The Role of Temporal Hierarchy in Spiking Neural Networks

TL;DR

This paper explores how imposing a hierarchy of temporal representations in Spiking Neural Networks enhances their ability to process temporal signals, leading to improved accuracy and naturally emerging optimized time constants.

Contribution

It introduces a hierarchical bias in the temporal parameters of SNNs, inspired by neuroscience, and demonstrates its benefits in both feed-forward and temporal convolutional SNNs.

Findings

Hierarchical temporal bias improves classification accuracy by up to 4.1%.

Hierarchical structure naturally emerges when optimizing time constants.

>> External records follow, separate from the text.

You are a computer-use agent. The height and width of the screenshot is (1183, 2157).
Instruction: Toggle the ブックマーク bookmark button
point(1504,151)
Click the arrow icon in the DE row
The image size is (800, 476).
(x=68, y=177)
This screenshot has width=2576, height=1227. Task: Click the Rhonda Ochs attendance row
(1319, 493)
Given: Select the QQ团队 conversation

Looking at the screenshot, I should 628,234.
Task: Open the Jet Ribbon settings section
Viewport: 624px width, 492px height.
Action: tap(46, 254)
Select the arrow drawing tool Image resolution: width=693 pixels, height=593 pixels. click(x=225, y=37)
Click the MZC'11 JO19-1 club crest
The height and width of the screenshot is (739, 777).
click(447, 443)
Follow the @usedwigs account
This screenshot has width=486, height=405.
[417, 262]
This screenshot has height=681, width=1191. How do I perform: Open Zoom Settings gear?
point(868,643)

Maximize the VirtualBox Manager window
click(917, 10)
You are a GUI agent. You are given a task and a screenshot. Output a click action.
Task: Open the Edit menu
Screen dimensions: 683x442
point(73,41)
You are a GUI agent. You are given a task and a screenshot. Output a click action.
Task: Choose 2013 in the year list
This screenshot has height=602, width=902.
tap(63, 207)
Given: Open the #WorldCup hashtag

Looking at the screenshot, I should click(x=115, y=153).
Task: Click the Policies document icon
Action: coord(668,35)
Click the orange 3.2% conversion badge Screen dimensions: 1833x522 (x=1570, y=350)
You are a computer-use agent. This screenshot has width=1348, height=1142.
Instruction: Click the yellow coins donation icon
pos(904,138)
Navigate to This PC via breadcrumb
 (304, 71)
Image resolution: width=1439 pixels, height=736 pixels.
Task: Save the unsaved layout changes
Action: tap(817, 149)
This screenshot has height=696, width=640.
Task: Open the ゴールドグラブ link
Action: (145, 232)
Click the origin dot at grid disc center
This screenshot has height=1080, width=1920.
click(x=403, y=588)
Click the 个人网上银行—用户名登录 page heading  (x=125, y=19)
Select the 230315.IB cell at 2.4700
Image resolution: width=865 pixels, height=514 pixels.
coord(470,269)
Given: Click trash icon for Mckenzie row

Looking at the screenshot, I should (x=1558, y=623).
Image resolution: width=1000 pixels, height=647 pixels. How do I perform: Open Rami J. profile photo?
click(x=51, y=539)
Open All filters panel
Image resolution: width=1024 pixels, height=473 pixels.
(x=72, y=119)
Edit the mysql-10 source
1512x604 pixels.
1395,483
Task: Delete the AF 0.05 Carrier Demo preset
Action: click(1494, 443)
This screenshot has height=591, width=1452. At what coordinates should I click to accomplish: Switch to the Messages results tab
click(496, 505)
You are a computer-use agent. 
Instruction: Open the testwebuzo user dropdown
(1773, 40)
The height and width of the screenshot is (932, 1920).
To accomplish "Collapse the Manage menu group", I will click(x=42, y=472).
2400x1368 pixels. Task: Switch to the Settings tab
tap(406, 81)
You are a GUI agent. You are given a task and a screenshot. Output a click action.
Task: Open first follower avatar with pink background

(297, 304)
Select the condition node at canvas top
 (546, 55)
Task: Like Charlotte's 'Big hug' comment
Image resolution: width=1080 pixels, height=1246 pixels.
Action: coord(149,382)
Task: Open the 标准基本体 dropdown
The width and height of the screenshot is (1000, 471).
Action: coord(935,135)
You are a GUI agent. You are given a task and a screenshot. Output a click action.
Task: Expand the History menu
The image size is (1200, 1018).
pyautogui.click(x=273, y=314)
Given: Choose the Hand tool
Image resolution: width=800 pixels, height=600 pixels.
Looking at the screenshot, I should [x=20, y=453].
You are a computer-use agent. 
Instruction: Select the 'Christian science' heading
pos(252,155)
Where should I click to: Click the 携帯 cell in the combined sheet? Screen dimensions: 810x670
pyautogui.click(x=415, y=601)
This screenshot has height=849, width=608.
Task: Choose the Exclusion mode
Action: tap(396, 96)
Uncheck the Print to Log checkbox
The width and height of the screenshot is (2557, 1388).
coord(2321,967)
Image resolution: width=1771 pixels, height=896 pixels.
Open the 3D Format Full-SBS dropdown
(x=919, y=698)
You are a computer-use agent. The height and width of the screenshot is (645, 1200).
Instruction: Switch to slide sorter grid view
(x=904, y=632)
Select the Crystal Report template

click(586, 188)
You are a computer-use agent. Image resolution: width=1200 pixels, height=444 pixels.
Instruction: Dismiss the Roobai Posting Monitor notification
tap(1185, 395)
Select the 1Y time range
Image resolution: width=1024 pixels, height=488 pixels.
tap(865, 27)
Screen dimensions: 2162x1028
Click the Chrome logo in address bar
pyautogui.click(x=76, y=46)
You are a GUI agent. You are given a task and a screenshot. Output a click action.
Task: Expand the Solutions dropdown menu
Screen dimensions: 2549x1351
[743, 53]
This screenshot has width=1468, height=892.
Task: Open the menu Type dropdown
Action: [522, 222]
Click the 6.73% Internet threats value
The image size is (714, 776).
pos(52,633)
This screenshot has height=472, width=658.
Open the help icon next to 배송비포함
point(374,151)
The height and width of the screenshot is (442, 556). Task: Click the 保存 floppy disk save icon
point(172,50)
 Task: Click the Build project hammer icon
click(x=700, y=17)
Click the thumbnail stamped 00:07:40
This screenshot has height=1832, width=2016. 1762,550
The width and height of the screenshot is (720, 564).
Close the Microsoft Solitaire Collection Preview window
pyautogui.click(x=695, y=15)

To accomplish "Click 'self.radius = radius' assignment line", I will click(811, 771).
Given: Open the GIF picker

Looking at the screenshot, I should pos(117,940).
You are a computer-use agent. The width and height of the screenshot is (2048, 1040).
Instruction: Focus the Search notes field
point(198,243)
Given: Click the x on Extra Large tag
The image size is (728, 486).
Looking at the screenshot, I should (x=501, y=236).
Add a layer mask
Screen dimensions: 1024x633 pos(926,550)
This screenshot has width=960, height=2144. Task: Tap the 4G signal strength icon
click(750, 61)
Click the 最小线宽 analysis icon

Enhanced performance on temporal spike-based datasets.

Abstract

Spiking Neural Networks (SNNs) have the potential for rich spatio-temporal signal processing thanks to exploiting both spatial and temporal parameters. The temporal dynamics such as time constants of the synapses and neurons and delays have been recently shown to have computational benefits that help reduce the overall number of parameters required in the network and increase the accuracy of the SNNs in solving temporal tasks. Optimizing such temporal parameters, for example, through gradient descent, gives rise to a temporal architecture for different problems. As has been shown in machine learning, to reduce the cost of optimization, architectural biases can be applied, in this case in the temporal domain. Such inductive biases in temporal parameters have been found in neuroscience studies, highlighting a hierarchy of temporal structure and input representation in different layers of the cortex. Motivated by this, we propose to impose a hierarchy of temporal representation in the hidden layers of SNNs, highlighting that such an inductive bias improves their performance. We demonstrate the positive effects of temporal hierarchy in the time constants of feed-forward SNNs applied to temporal tasks (Multi-Time-Scale XOR and Keyword Spotting, with a benefit of up to 4.1% in classification accuracy). Moreover, we show that such architectural biases, i.e. hierarchy of time constants, naturally emerge when optimizing the time constants through gradient descent, initialized as homogeneous values. We further pursue this proposal in temporal convolutional SNNs, by introducing the hierarchical bias in the size and dilation of temporal kernels, giving rise to competitive results in popular temporal spike-based datasets.